Jilin Daily, an official newspaper in Northeast China's Jilin Province which borders North Korea, on Wednesday published a report elaborating on nuclear weapons and countermeasures after a nuclear attack.
The article on national defense education soon sparked fears of a possible nuclear war in the peninsula.
China at least is in a better security situation than South Korea, the editorial said.
Calling for unity and solidarity, it said,“China is firmly opposed to any military conflict in the Korean Peninsula, but we should always be on the alert and prepared to go to all lengths.”

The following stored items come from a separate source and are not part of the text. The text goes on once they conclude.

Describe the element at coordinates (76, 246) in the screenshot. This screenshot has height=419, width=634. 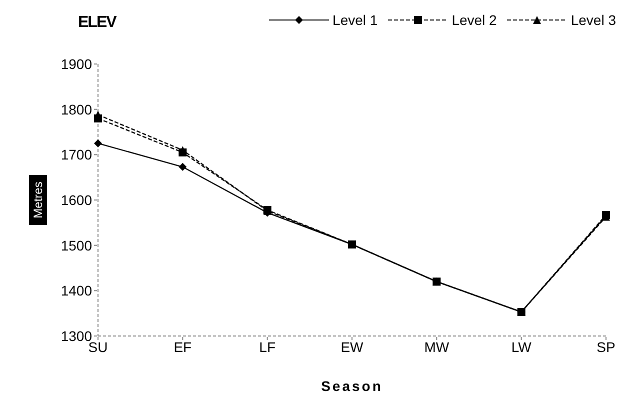
I see `y-tick-label: 1500` at that location.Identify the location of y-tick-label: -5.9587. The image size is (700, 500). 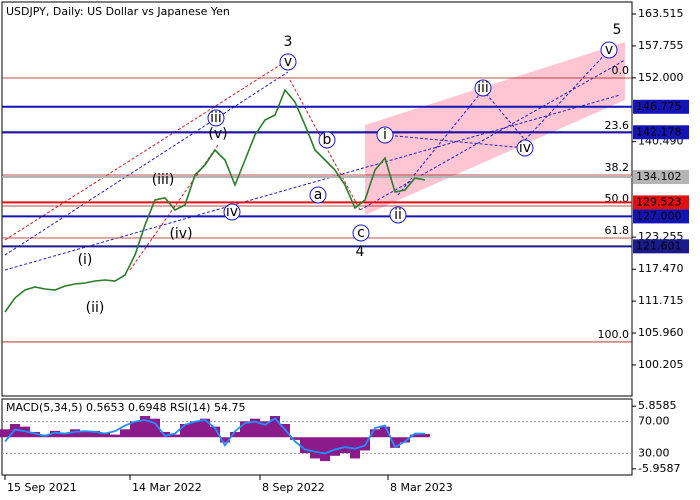
(659, 468).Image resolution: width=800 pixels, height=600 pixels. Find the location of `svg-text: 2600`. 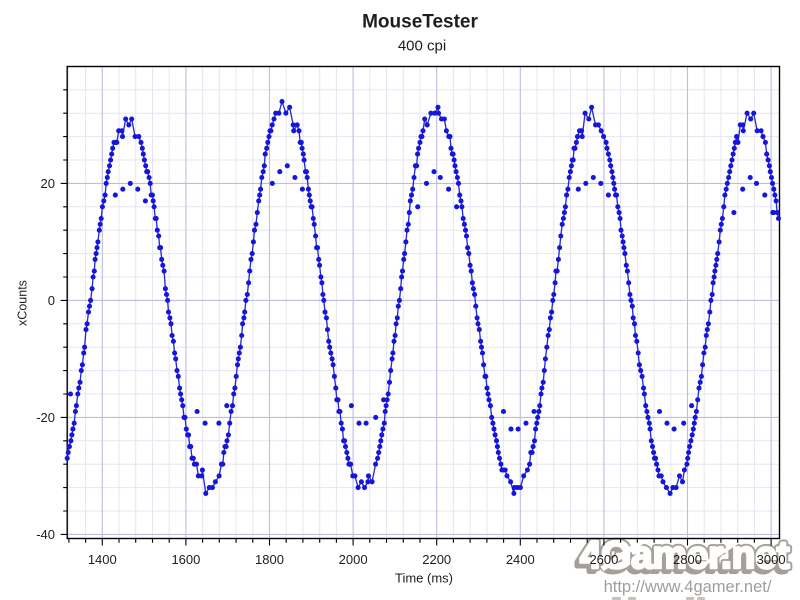

svg-text: 2600 is located at coordinates (604, 560).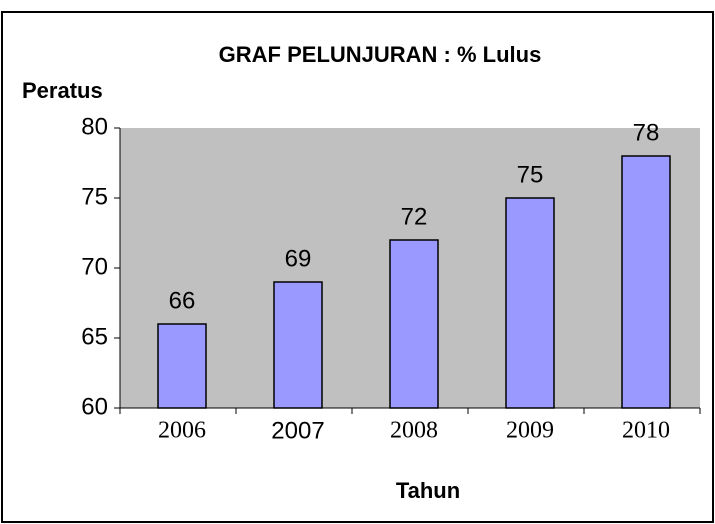 This screenshot has height=524, width=715. What do you see at coordinates (646, 431) in the screenshot?
I see `x-tick-label: 2010` at bounding box center [646, 431].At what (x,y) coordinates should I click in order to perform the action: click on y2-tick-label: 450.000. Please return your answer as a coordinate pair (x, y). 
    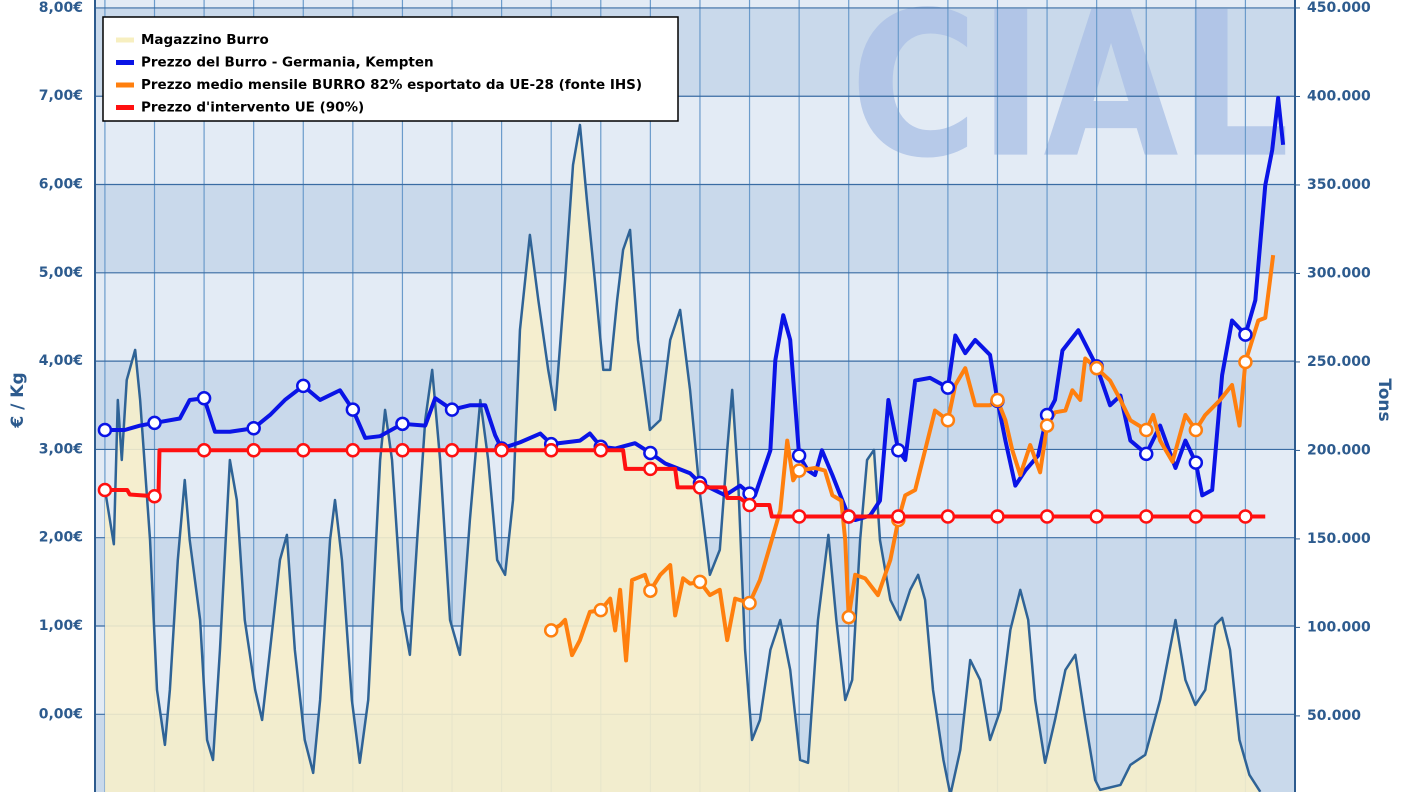
    Looking at the image, I should click on (1339, 8).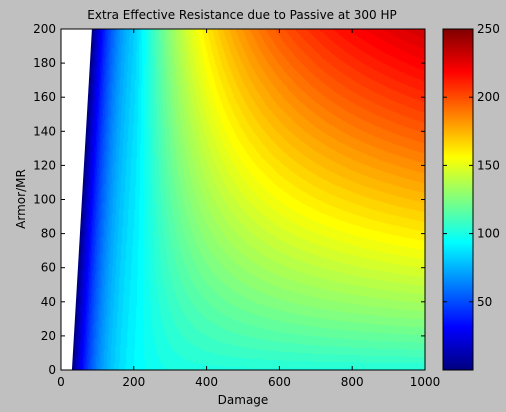  I want to click on x-tick-label: 0, so click(61, 382).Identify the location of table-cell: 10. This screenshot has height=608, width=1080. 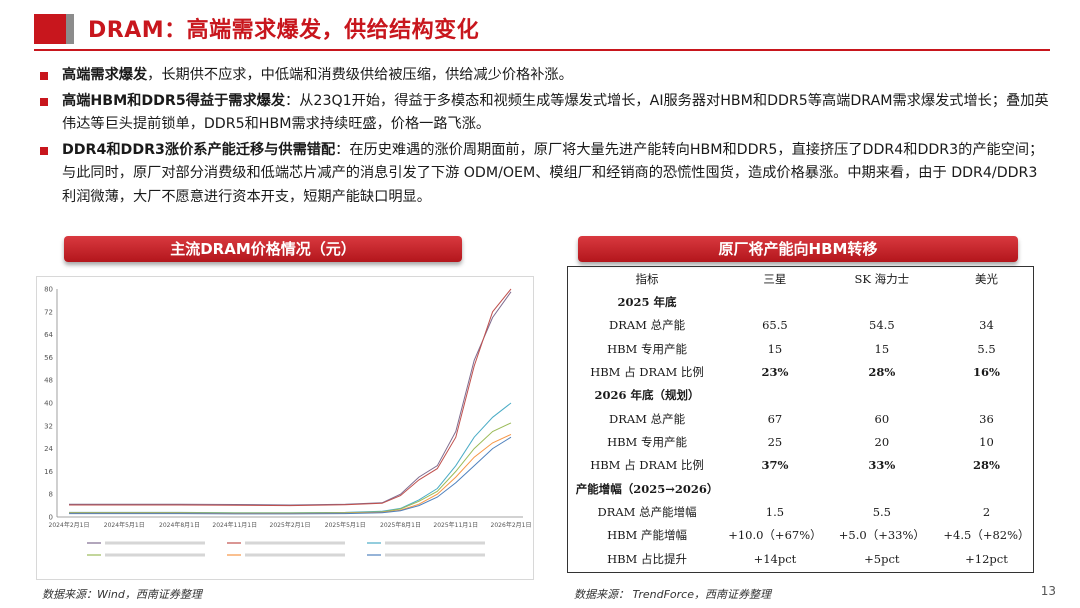
(986, 442).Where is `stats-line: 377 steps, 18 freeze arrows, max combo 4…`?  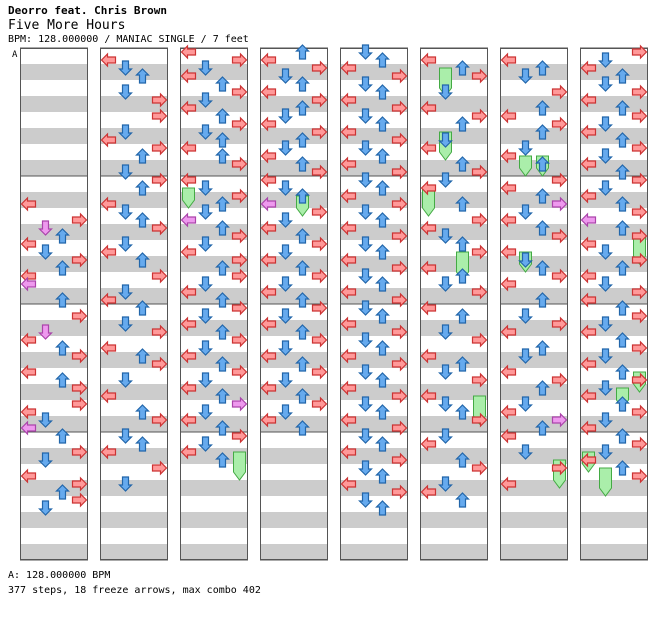 stats-line: 377 steps, 18 freeze arrows, max combo 4… is located at coordinates (134, 590).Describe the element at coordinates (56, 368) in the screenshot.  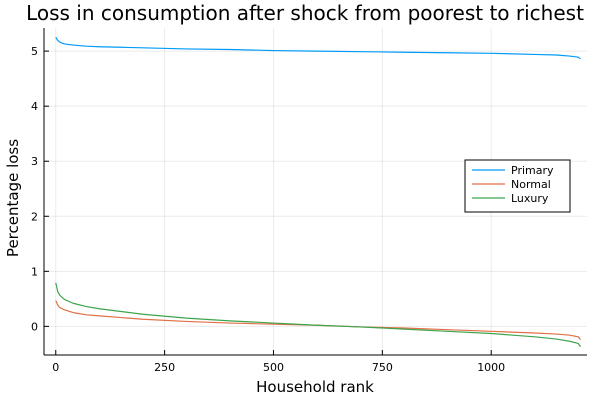
I see `x-tick-label: 0` at that location.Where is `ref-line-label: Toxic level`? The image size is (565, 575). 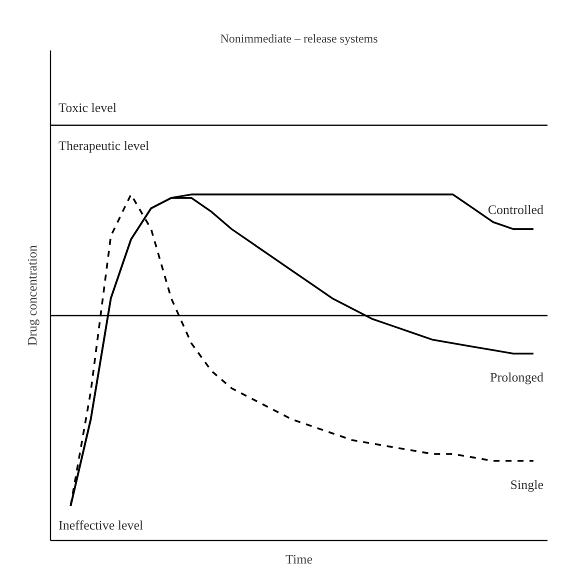
ref-line-label: Toxic level is located at coordinates (88, 108).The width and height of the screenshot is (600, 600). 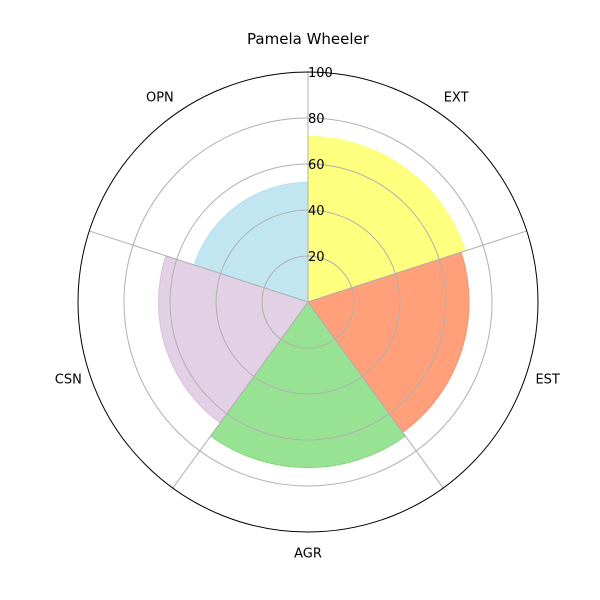 What do you see at coordinates (320, 74) in the screenshot?
I see `r-tick-label: 100` at bounding box center [320, 74].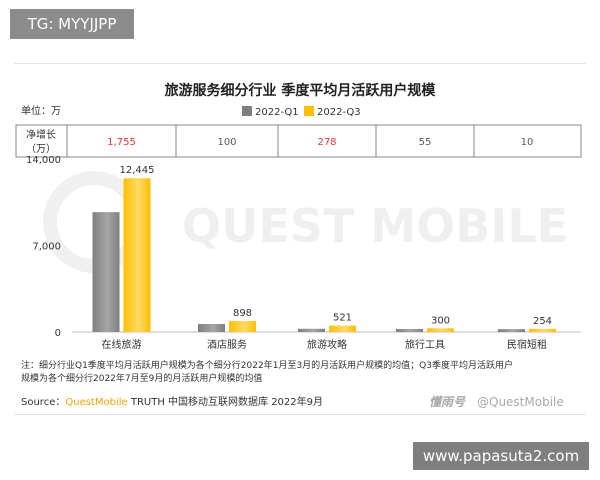 The image size is (600, 480). I want to click on y-tick-label: 7,000, so click(46, 248).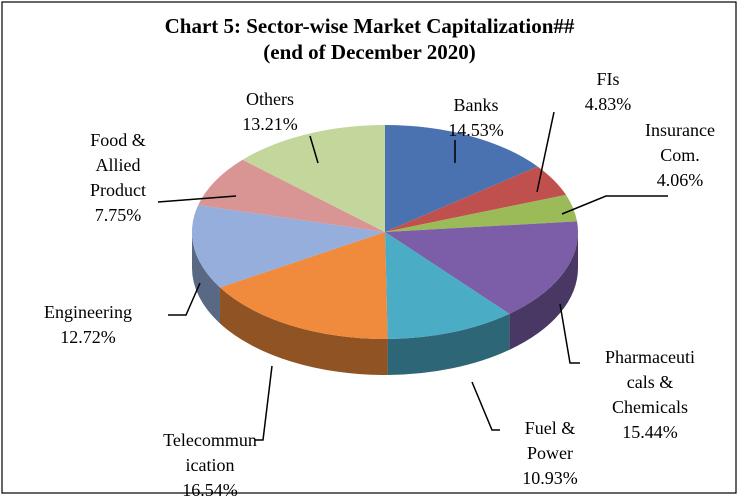 The image size is (739, 503). Describe the element at coordinates (88, 337) in the screenshot. I see `value-label: 12.72%` at that location. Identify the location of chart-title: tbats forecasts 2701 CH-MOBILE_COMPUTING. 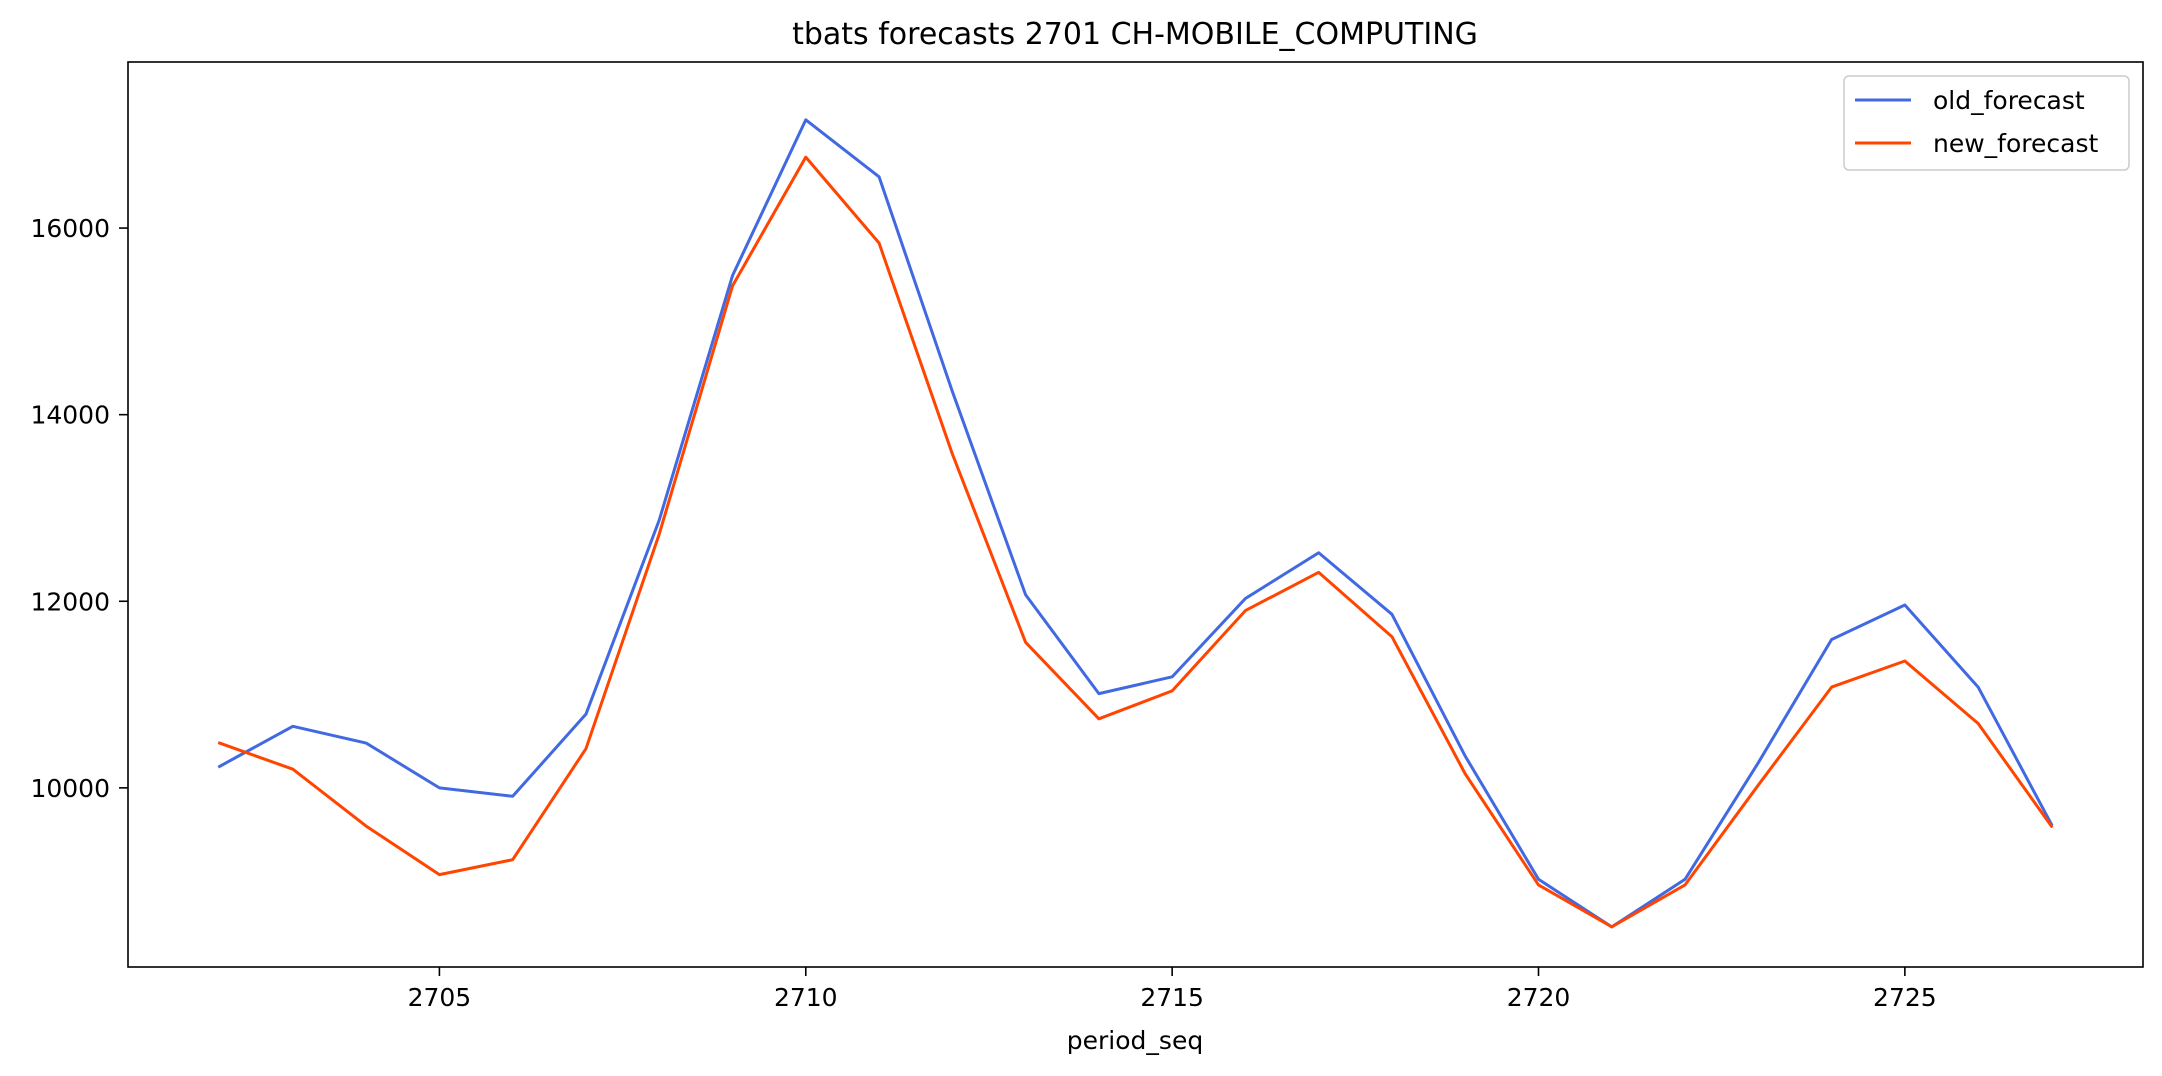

On Tuesday, Jeffrey Feltman, the UN political affairs chief, arrived in Pyongyang for a five-day visit to North Korea, making him the highest-ranking UN official to visit the country in more than six years, Reuters reported.
In response to Feltman's visit, Chinese Foreign Ministry spokesperson Geng Shuang said Tuesday that China is pleased to see the UN playing a constructive role in properly handling the Korean Peninsula nuclear issue.
Chinese Vice Foreign Minister Li Baodong met with Feltman when he visited China, where the two sides exchanged views on UN affairs and other issues of common interest, Geng said.
China's Foreign Ministry said Wednesday that South Korean President Moon Jae-in is scheduled to visit China from December 13 to 16 at the invitation of Chinese President Xi Jinping. Moon will also attend a bilateral summit during his visit.